I recently picked up Build a Large Language Model (From Scratch) by Sebastian Raschka. The book walks you through building a GPT-style language model step by step — from raw text all the way to a trained model. It's Python-first, but I'm a Go developer, so I'm implementing everything in Go as I follow along.
The book is structured around understanding, not shortcuts. Instead of importing a library and calling it a day, you build each component from scratch and understand why it works. Chapter 1 covers the big picture of LLMs, what they are, how they differ from earlier models, and the overall architecture. Chapter 2 gets into the first real implementation: text tokenization.
By the end of chapter 2, you have a working BPE tokenizer(same kind used in GPT-2 and GPT-3). That's what this post covers.
Before a language model can process text, the text needs to be converted into numbers. A tokenizer does this job. It takes a string like "Hello, world!" and converts it into a list of integers:
"Hello, world!" → [15496, 11, 995, 0]
Each integer is a token ID — an index into the model's vocabulary. The model never sees the raw text, only these numbers. Decoding is the reverse: given a list of token IDs, reconstruct the original string.

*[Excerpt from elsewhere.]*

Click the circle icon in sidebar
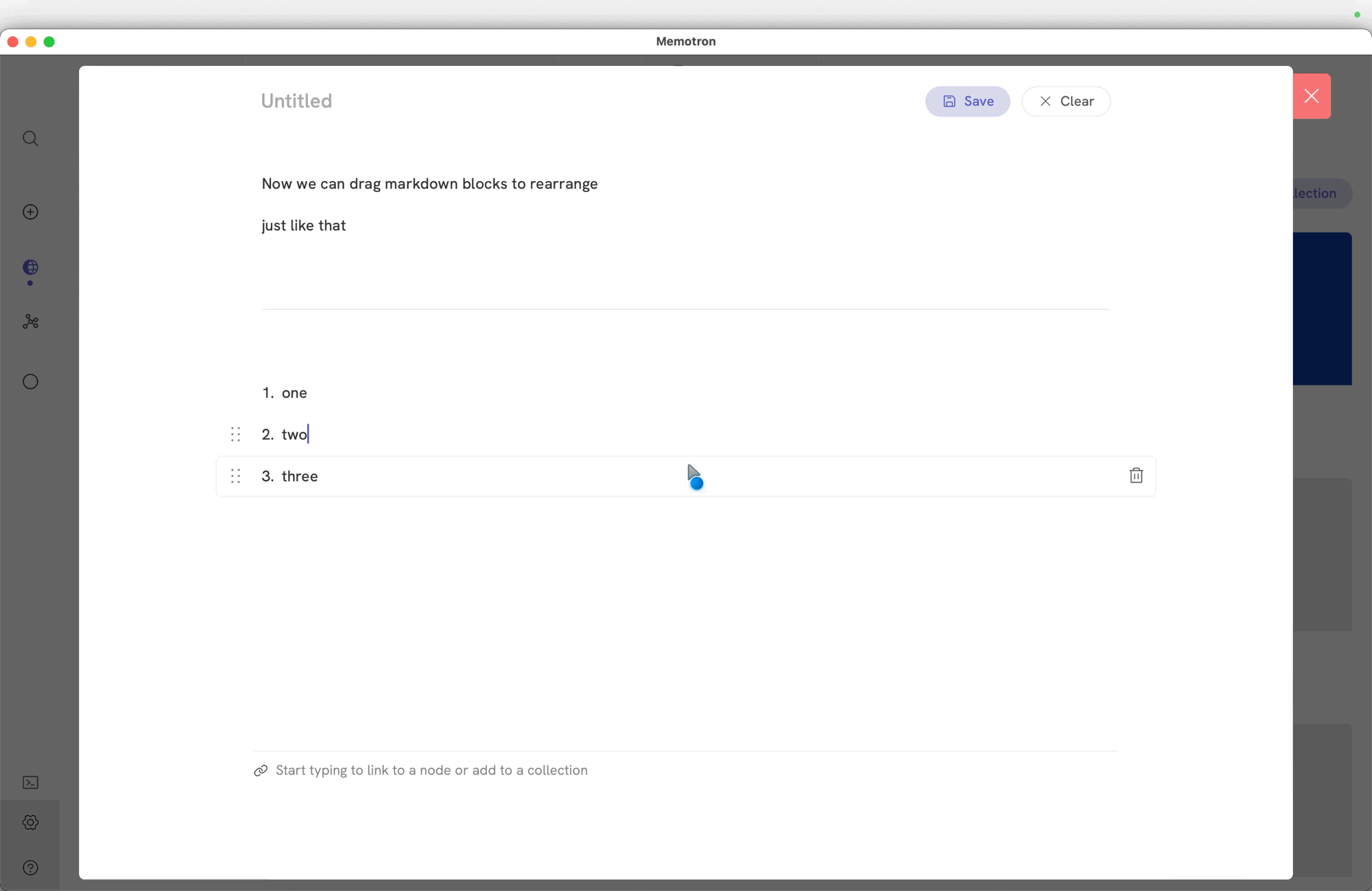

Instead of training a vocabulary from scratch, I'm using OpenAI's pre-built r50k_base vocabulary. It contains ~50,000 tokens and comes in the tiktoken format, where each line is:
<base64_encoded_token_bytes> <token_id>
For example:
SGVsbG8= 15496
SGVsbG8= is the base64 encoding of the bytes for Hello, and 15496 is its token ID.
The first 256 entries cover every possible single byte (0x00–0xFF), which guarantees that any input can always be encoded. The remaining ~49,700 entries are multi-byte merge tokens built up during BPE training.

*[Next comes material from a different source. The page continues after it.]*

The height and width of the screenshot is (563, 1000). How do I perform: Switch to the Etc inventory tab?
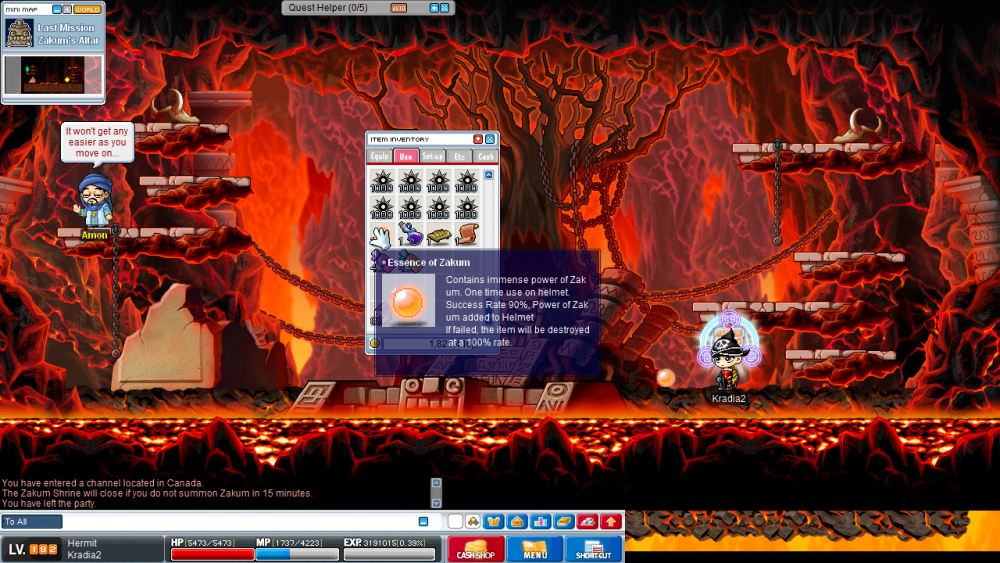point(460,156)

I use Go's embed package to bundle the file directly into the binary, then parse it line by line:
//go:embed resources/r50k_base.tiktoken
var resource embed.FS
var (
Vocabulary = make(map[string]int)
VacabularyInv = make(map[int]string)
)
func LoadVocabulary() error {
fd, err := resource.Open("resources/r50k_base.tiktoken")
if err != nil {
return fmt.Errorf("fail to open file %w", err)
}
defer fd.Close()
scanner := bufio.NewReader(fd)
for {
line, err := scanner.ReadString('\n')
if err == io.EOF {
break
}
split := strings.Split(line, " ")
tokenBytes, _ := base64.StdEncoding.DecodeString(strings.TrimSpace(split[0]))
tokenID, _ := strconv.Atoi(strings.TrimSpace(split[1]))
key := string(tokenBytes)
Vocabulary[key] = tokenID
VacabularyInv[tokenID] = key
}
return nil
}
Two maps: one for encoding (token bytes → ID) and one for decoding (ID → token bytes).

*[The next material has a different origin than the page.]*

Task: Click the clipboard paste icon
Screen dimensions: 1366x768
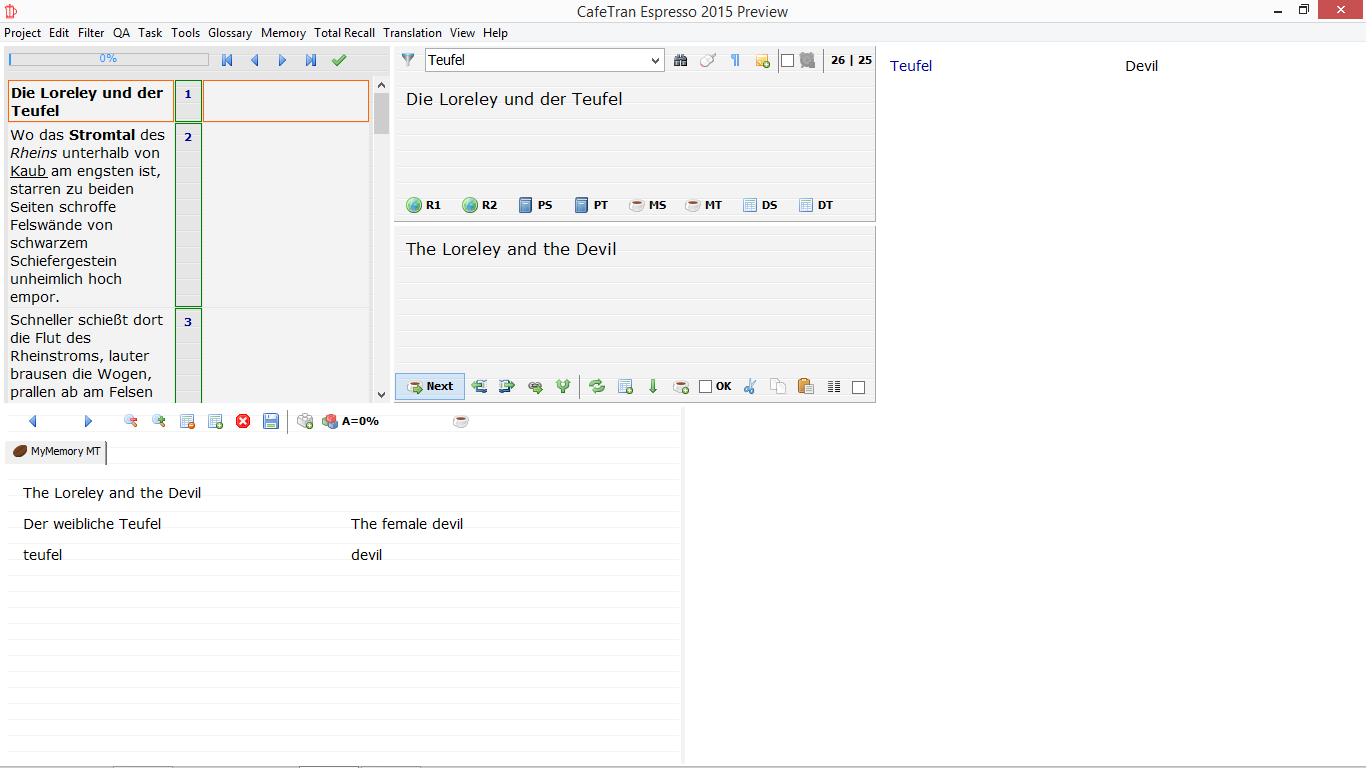Action: (805, 387)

BPE doesn't run on the entire input at once. First the text is split into chunks using a regex. This prevents merges from crossing word boundaries (you don't want "dog" and "s" in "dogs" merging with a token from the next word).
GPT-2 uses a specific regex for this. The standard regexp package in Go doesn't support Unicode categories like \p{L} (letters) and \p{N} (numbers), so I reached for github.com/dlclark/regexp2:
var expr = regexp2.MustCompile(
`'s|'t|'re|'ve|'m|'ll|'d| ?\p{L}+| ?\p{N}+| ?[^\s\p{L}\p{N}]+|\s+(?!\S)|\s+`,
0,
)
For input "Hello, world!" this produces: ["Hello", ",", " world", "!"]
Each chunk is then encoded independently by the BPE algorithm.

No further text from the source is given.